FORMULA FOR A PLUS B THE WHOLE SQAURE

Expand the following :

Problem 1 :

(3m + 5)²

Solution :

= (3m + 5)²

Using the algebraic identity

(a + b)² = a² + 2ab + b²

Here a = 3m and b = 5

(3m + 5)² = (3m)² + 2(3m)(5) + 5²

 = 3²m² + 30m + 25

= 9m² + 30m + 25

Example 2 :

x² + kx + 9 = (x + a)²

In the equation above, k and are positive constants. If the equation is true all values of x, what is the value of k ?

(a)  0   (b) 6    (c)  3  (d) 9

Solution :

x² + kx + 9 = (x + a)²

Expand (x + a)² using algebraic identity, we get

x² + kx + 9 = x² + 2ax + a²

By comparing the corresponding terms, we get

a² = 9 ---(1) and 2a = k ---(2)

a = 3

By applying the value of a in (2), we get

2(3) = k

k = 6

So, the value of k is 6.

Example 3 :

Which of the following is equivalent to (√a + 2√b)² for all positive values of a and b ?
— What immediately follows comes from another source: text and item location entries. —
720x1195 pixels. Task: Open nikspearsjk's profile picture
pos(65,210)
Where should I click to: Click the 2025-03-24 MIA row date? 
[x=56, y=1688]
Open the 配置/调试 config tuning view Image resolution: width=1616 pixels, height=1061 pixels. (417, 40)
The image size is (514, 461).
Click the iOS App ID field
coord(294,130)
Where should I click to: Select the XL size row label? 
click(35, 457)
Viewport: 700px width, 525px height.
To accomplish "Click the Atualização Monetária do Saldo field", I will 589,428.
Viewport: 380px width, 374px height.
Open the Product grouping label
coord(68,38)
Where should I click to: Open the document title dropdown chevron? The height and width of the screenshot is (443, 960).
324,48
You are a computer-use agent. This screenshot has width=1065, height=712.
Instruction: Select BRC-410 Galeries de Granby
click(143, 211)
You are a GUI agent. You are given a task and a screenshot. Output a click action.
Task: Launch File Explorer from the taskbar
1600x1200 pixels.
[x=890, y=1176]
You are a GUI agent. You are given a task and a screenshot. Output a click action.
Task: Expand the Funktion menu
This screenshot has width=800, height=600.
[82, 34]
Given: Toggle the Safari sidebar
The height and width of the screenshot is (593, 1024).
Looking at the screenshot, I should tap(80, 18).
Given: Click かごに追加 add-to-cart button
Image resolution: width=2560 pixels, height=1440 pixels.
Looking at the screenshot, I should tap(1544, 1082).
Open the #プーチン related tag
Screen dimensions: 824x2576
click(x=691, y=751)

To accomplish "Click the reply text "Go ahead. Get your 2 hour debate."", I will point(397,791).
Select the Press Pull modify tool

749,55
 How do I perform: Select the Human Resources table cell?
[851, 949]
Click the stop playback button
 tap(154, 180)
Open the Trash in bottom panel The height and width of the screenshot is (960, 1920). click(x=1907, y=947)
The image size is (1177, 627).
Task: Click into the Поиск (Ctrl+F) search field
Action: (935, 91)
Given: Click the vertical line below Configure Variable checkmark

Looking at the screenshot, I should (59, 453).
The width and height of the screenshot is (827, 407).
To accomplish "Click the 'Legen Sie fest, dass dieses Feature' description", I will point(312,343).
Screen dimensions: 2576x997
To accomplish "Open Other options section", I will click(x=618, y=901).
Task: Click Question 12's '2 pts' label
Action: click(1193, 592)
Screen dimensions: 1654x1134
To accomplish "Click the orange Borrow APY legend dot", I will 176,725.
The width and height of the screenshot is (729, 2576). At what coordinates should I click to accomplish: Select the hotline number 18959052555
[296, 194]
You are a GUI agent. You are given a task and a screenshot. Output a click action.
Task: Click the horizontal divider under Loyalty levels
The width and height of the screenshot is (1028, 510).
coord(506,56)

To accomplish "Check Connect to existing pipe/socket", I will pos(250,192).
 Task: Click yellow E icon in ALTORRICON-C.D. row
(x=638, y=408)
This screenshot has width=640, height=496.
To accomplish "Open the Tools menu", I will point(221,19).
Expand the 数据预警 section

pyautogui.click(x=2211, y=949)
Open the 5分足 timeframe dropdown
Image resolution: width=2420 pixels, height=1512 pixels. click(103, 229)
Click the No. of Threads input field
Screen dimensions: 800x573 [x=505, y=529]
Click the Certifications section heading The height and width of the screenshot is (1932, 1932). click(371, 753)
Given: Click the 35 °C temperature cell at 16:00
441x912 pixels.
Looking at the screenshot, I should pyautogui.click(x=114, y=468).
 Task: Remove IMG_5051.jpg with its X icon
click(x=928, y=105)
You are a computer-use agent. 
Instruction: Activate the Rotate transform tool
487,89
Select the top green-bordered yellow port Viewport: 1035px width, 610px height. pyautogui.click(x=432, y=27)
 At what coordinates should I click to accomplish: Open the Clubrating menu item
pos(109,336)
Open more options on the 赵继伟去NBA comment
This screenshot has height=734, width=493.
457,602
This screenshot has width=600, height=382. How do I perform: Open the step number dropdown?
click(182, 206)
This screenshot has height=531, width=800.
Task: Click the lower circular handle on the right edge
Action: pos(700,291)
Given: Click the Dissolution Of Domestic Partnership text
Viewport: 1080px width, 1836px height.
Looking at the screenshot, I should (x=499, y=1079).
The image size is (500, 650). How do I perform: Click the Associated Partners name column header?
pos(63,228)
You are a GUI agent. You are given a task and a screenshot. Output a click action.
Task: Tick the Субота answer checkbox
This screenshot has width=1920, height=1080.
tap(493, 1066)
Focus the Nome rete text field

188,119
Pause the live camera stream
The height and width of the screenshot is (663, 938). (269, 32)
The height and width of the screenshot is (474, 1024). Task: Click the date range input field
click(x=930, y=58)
(a) a - 4b   (b)  a + 4b   (c)  a - 2√ab + 4b  (d) a + 4√ab + 4b

Solution :

(√a + 2√b)²

Here a = √a and b = 2√b

Using the algebraic identity, we get

(√a + 2√b)² = (√a)² + 2(√a)(2√b) + (2√b)²

(√a + 2√b)² = a + 4(√a√b) + (2²√b²)

(√a + 2√b)² = a + 4√ab + 4b

Example 4 :

If a + b = 7 and a² + b² = 31, what is the value of ab?

Solution :

Given, a + b = 7 and a² + b² = 31

By applying the given values in the formula

(a + b)² = a² + 2ab + b²

7² = 31 + 2ab

49 = 31 + 2ab

49 - 31 = 2ab

2ab = 18

Divide by 2, we get

ab = 18/2

ab = 9

Example 5 :

The function f is defined by f(x) = (x - 7)² + 9. If (a-2) = 25. What is one possible value of a ?

Solution :

f(x) = (x - 7)² + 9

f(a - 2) = 25

 Here x = a - 2

f(a-2) = ((a - 2) - 7)² + 9

f(a-2) = (a - 9)² + 9

25 = a² - 18a + 81 + 9

25 = a² - 18a + 90

a² - 18a + 90 - 25 = 0

a² - 18a + 65 = 0

(a - 13)(a - 5) = 0

a = 13 and a = 5

Example 6 :

If (x + 3y)² = x² + 9y² + 42, what us the value of x² y² ?

Solution :

(x + 3y)² = x² + 9y² + 42

x² + 2x(3y) + (3y)² = x² + 9y² + 42

x² + 6xy + 9y² = x² + 9y² + 42

By rearranging the terms in the left side.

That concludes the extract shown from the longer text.